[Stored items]
▽

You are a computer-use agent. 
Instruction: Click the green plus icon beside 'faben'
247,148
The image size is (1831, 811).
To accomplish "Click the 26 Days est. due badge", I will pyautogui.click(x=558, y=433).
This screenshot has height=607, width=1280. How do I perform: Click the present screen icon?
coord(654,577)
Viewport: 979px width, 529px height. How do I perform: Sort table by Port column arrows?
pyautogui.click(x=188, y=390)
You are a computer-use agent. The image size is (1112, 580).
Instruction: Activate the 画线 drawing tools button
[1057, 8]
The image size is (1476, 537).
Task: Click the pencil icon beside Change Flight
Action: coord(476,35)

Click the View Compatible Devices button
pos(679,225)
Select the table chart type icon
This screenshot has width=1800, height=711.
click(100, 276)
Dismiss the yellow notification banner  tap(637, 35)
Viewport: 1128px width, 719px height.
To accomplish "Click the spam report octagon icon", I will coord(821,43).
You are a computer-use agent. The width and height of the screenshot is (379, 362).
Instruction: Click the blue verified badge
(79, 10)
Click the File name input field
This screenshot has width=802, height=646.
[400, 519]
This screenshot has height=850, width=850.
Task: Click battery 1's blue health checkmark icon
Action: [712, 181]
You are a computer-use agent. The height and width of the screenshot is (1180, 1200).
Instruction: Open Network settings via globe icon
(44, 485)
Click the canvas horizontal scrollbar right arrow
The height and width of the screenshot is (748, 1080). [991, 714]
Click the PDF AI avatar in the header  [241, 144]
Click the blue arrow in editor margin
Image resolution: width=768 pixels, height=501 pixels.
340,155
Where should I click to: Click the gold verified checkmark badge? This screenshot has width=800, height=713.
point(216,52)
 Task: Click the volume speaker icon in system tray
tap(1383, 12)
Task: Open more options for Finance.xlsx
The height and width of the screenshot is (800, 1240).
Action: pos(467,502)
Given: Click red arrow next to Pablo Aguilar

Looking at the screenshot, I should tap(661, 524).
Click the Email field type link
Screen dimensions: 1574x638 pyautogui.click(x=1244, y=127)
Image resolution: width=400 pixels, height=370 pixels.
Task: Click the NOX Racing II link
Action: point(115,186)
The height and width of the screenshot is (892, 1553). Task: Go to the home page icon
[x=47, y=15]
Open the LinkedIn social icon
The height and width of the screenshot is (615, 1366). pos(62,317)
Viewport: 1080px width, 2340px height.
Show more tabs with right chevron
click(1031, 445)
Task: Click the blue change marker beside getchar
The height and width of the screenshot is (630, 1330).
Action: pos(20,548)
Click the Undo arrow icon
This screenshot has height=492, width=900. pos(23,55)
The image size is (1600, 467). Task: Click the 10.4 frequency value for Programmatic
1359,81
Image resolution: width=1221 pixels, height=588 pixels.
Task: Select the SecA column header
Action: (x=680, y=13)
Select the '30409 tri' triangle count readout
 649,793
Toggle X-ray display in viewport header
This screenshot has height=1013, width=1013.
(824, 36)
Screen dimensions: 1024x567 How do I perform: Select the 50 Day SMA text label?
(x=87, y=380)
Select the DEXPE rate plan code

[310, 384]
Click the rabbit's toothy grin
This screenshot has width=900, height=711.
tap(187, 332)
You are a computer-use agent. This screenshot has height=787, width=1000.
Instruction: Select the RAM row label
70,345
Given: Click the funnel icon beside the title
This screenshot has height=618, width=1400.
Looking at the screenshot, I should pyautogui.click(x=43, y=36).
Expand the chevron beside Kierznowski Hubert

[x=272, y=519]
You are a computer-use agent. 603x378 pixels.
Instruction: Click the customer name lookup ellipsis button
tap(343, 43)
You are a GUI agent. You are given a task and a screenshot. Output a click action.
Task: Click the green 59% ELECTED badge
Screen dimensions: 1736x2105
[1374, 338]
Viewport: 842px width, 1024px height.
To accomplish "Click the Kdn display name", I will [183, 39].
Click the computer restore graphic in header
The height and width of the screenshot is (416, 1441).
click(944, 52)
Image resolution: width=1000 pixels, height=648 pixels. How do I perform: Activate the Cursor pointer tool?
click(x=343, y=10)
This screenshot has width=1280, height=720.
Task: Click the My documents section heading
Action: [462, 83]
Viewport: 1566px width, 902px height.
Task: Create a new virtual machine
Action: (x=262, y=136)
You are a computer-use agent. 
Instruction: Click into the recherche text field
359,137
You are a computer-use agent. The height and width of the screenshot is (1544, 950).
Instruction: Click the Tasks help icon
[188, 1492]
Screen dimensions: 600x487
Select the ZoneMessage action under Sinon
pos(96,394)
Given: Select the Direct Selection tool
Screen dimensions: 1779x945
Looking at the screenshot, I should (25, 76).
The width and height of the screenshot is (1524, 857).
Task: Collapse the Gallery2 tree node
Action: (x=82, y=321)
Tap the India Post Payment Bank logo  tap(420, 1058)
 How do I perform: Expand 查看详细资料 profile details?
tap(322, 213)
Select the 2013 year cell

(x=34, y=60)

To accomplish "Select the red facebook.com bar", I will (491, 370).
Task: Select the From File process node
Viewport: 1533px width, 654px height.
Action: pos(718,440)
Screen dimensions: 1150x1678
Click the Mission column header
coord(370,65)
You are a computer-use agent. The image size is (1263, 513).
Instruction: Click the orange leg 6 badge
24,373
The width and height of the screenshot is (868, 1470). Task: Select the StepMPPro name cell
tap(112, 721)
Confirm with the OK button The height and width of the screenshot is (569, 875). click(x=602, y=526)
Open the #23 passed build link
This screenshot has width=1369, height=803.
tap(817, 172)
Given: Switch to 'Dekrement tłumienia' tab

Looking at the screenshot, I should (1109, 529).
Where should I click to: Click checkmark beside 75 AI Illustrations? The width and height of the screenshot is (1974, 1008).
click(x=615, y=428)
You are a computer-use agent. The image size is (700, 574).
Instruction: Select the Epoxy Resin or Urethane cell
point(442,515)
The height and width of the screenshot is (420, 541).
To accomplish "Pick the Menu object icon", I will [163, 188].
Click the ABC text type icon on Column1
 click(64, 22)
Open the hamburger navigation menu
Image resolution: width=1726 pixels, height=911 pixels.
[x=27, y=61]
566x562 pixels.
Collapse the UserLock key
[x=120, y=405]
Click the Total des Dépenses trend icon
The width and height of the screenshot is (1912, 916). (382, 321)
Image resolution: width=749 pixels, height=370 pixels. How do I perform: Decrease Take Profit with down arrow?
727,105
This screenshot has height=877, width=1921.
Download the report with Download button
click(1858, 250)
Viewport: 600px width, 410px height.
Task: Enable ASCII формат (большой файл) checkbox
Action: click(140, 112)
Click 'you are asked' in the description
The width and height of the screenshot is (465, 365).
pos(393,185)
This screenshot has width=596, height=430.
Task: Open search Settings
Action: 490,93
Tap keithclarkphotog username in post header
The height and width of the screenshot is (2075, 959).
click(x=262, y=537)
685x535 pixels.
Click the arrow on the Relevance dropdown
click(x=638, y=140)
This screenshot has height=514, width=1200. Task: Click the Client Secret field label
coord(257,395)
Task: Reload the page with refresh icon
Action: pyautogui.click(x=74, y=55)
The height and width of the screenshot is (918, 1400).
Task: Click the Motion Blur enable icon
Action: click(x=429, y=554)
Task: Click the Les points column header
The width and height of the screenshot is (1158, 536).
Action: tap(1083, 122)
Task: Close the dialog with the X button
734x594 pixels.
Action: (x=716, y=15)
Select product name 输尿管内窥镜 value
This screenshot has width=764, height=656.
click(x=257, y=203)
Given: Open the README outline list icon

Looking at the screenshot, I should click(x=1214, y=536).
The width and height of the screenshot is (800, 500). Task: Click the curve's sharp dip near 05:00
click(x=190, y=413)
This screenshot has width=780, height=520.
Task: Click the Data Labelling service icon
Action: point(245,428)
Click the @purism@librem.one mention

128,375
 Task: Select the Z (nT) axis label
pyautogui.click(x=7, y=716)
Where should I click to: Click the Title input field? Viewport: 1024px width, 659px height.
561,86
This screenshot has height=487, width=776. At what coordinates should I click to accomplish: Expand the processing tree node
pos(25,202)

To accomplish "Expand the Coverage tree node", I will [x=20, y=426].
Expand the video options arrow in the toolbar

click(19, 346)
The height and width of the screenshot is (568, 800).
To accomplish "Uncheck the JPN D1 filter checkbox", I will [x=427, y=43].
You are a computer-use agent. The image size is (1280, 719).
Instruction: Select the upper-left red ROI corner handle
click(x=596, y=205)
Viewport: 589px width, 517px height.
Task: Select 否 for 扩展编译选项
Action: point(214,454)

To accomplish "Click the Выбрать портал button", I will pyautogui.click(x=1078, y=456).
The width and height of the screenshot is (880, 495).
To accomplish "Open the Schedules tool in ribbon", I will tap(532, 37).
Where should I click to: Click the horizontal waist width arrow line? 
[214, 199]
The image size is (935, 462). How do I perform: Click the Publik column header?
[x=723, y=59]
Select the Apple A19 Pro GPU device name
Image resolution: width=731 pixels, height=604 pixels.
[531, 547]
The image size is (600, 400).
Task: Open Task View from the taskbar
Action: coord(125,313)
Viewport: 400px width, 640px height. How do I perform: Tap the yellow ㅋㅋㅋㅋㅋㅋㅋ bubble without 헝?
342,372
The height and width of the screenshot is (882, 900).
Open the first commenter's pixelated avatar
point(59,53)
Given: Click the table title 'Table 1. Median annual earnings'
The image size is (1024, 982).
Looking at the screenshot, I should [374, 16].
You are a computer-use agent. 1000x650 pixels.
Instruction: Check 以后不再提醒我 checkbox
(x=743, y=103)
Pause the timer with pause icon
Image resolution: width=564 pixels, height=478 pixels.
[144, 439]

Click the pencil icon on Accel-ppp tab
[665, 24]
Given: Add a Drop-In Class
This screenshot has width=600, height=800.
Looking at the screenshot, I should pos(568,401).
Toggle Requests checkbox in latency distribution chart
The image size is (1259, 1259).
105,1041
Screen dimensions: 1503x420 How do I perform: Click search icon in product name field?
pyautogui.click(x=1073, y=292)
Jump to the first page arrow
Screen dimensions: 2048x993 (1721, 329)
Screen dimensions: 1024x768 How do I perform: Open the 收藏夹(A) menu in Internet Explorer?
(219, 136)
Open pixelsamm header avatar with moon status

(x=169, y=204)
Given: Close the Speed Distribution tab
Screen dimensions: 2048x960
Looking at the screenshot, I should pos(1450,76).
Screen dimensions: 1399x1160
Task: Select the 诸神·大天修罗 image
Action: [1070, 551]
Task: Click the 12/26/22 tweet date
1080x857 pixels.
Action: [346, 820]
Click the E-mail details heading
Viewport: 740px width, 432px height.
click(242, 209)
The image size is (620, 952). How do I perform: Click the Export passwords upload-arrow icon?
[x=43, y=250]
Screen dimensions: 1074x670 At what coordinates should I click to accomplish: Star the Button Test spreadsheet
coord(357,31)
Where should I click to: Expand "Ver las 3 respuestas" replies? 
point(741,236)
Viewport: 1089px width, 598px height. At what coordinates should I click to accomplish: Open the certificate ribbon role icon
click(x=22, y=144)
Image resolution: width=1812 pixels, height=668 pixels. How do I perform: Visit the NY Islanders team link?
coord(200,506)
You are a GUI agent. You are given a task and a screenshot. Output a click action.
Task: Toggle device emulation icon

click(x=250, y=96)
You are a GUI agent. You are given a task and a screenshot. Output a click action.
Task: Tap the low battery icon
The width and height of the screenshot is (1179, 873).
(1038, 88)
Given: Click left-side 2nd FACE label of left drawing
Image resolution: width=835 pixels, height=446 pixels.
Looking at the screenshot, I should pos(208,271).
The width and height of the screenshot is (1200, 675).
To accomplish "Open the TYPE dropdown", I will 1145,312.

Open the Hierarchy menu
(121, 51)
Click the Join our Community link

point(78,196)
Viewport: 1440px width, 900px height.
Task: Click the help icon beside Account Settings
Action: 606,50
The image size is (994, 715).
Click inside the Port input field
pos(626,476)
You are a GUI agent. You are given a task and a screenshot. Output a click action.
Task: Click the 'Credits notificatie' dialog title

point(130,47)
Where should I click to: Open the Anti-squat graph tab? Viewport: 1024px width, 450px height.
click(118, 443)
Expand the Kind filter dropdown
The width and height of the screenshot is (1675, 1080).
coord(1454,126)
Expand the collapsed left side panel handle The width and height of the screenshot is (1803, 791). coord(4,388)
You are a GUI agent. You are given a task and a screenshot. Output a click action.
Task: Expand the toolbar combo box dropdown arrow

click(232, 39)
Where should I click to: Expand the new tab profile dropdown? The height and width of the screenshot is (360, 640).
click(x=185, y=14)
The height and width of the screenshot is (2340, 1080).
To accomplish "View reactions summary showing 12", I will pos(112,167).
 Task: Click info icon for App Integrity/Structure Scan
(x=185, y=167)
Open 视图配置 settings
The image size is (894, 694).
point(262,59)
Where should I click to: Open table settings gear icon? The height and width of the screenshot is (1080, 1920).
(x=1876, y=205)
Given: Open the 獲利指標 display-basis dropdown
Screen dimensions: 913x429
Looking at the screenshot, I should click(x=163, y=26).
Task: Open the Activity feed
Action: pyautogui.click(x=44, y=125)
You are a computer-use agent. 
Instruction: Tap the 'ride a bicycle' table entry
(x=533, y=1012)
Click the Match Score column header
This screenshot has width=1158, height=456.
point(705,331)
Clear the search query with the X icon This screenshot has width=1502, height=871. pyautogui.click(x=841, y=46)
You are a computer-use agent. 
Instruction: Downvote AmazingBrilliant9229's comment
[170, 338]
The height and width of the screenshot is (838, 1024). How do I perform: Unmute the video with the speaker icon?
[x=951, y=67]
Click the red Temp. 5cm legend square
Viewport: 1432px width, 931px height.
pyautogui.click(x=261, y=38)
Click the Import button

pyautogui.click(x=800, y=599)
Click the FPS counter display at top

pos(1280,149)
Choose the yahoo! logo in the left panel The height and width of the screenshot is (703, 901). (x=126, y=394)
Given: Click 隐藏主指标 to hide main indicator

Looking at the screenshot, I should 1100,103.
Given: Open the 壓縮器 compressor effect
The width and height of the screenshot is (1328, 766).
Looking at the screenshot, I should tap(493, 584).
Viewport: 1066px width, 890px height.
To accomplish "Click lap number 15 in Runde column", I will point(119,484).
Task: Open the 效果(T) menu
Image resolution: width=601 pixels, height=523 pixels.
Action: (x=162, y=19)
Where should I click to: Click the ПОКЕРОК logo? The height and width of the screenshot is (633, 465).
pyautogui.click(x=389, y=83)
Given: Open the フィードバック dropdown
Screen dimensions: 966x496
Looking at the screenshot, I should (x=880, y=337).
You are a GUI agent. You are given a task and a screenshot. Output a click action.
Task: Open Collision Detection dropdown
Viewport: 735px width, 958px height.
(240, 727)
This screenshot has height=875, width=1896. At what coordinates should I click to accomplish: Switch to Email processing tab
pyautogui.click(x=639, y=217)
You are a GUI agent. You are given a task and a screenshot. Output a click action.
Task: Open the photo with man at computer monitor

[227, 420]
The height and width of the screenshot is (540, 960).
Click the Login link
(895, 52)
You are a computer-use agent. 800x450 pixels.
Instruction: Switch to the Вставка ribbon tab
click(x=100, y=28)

△

■ PROBLEM REQUIREMENTS
When the word "panel" shows up in a line of the entries, pull that line out.

■ ANSWER FOR THE TASK
Expand the collapsed left side panel handle The width and height of the screenshot is (1803, 791). coord(4,388)
Choose the yahoo! logo in the left panel The height and width of the screenshot is (703, 901). (x=126, y=394)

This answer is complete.